**Text provided:**
=-=-=

How to add sequential (time series) constraint to optimization problem using python PuLP? - optimization

A simple optimization problem: Find the optimal control sequence for a refrigerator based on the cost of energy. The only constraint is to stay below a temperature threshold, and the objective function tries to minimize the cost of energy used. This problem is simplified so the control is simply a binary array, ie. [0, 1, 0, 1, 0], where 1 means using electricity to cool the fridge, and 0 means to turn of the cooling mechanism (which means there is no cost for this period, but the temperature will increase). We can assume each period is fixed period of time, and has a constant temperature change based on it's on/off status.
Here are the example values:
Cost of energy (for our example 5 periods): [466, 426, 423, 442, 494]
Minimum cooling periods (just as a test): 3
Starting temperature: 0
Temperature threshold(must be less than or equal): 1
Temperature change per period of cooling: -1
Temperature change per period of warming (when control input is 0): 2
And here is the code in PuLP
from pulp import LpProblem, LpMinimize, LpVariable, lpSum, LpStatus, value
from itertools import accumulate
l = list(range(5))

=-=-=

**Stored rows:**

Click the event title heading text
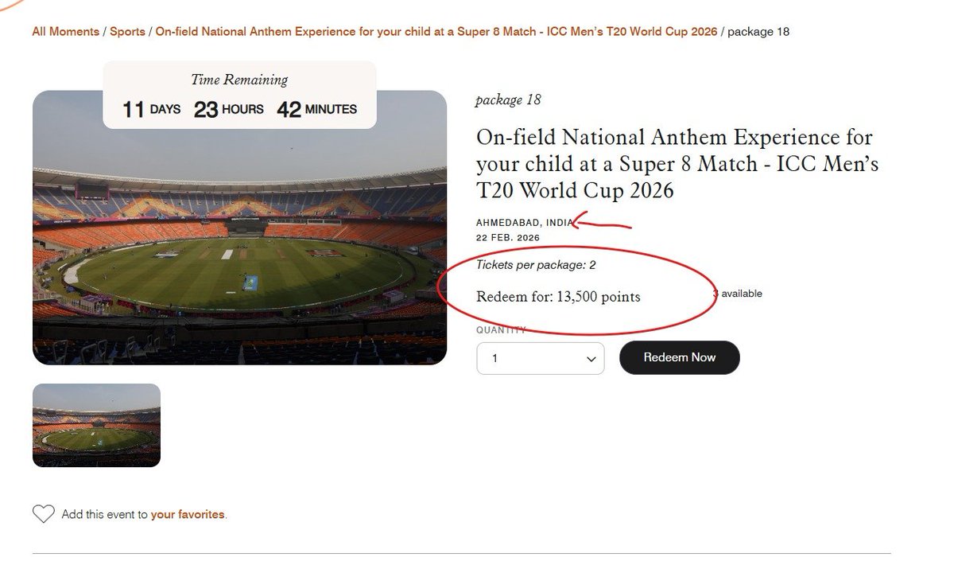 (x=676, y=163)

=-=-=

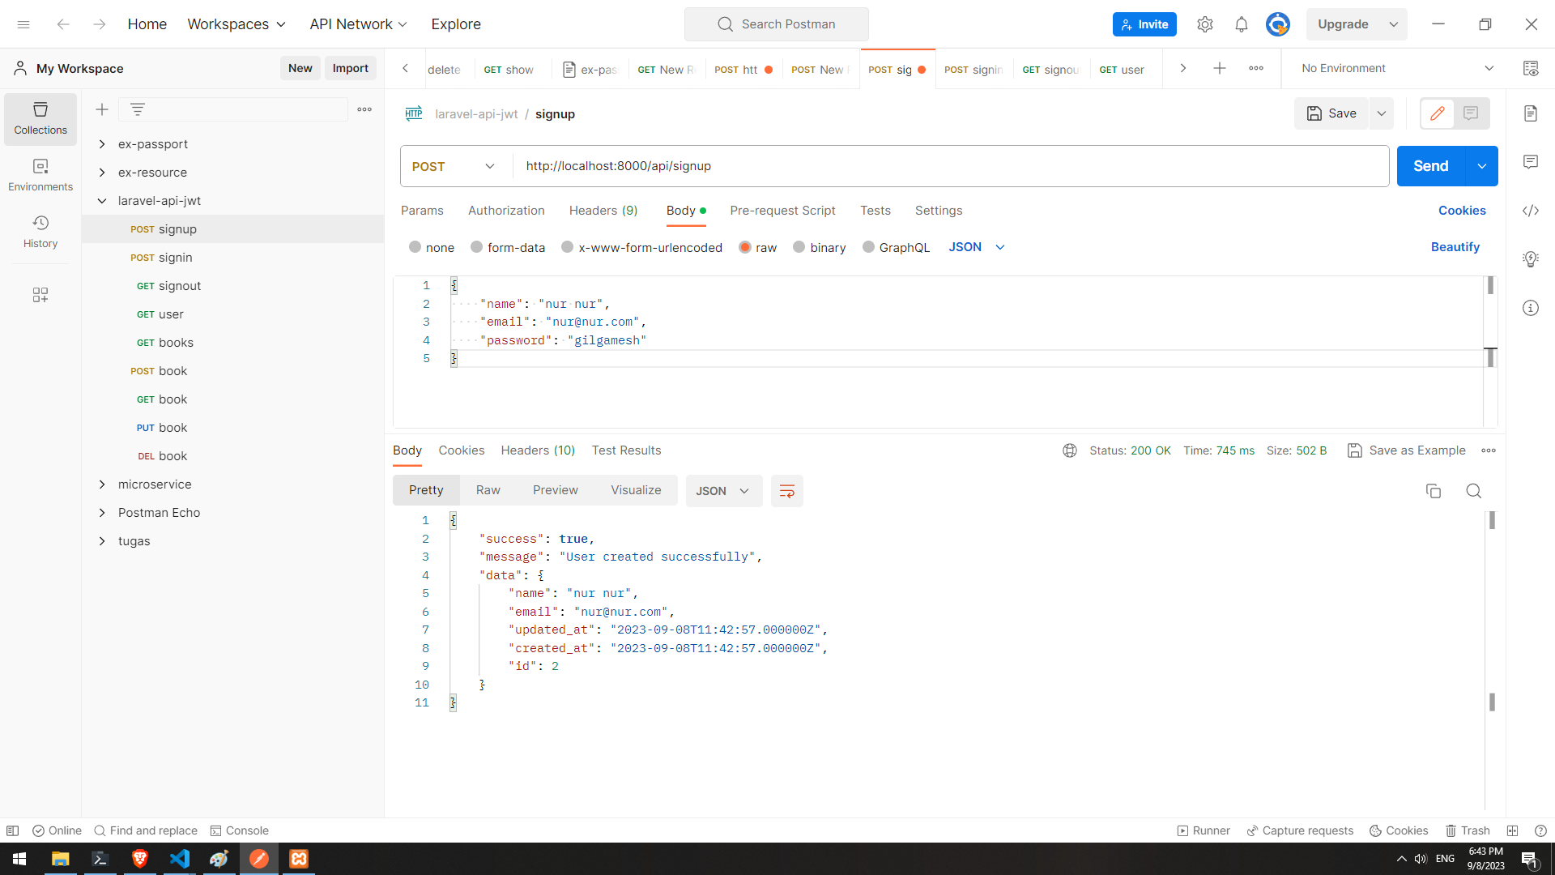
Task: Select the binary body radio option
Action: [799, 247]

=-=-=

Reproduce the PuLP refrigerator text word for word, from "A simple optimization" down to "it's on/off status.".

**Result:**
A simple optimization problem: Find the optimal control sequence for a refrigerator based on the cost of energy. The only constraint is to stay below a temperature threshold, and the objective function tries to minimize the cost of energy used. This problem is simplified so the control is simply a binary array, ie. [0, 1, 0, 1, 0], where 1 means using electricity to cool the fridge, and 0 means to turn of the cooling mechanism (which means there is no cost for this period, but the temperature will increase). We can assume each period is fixed period of time, and has a constant temperature change based on it's on/off status.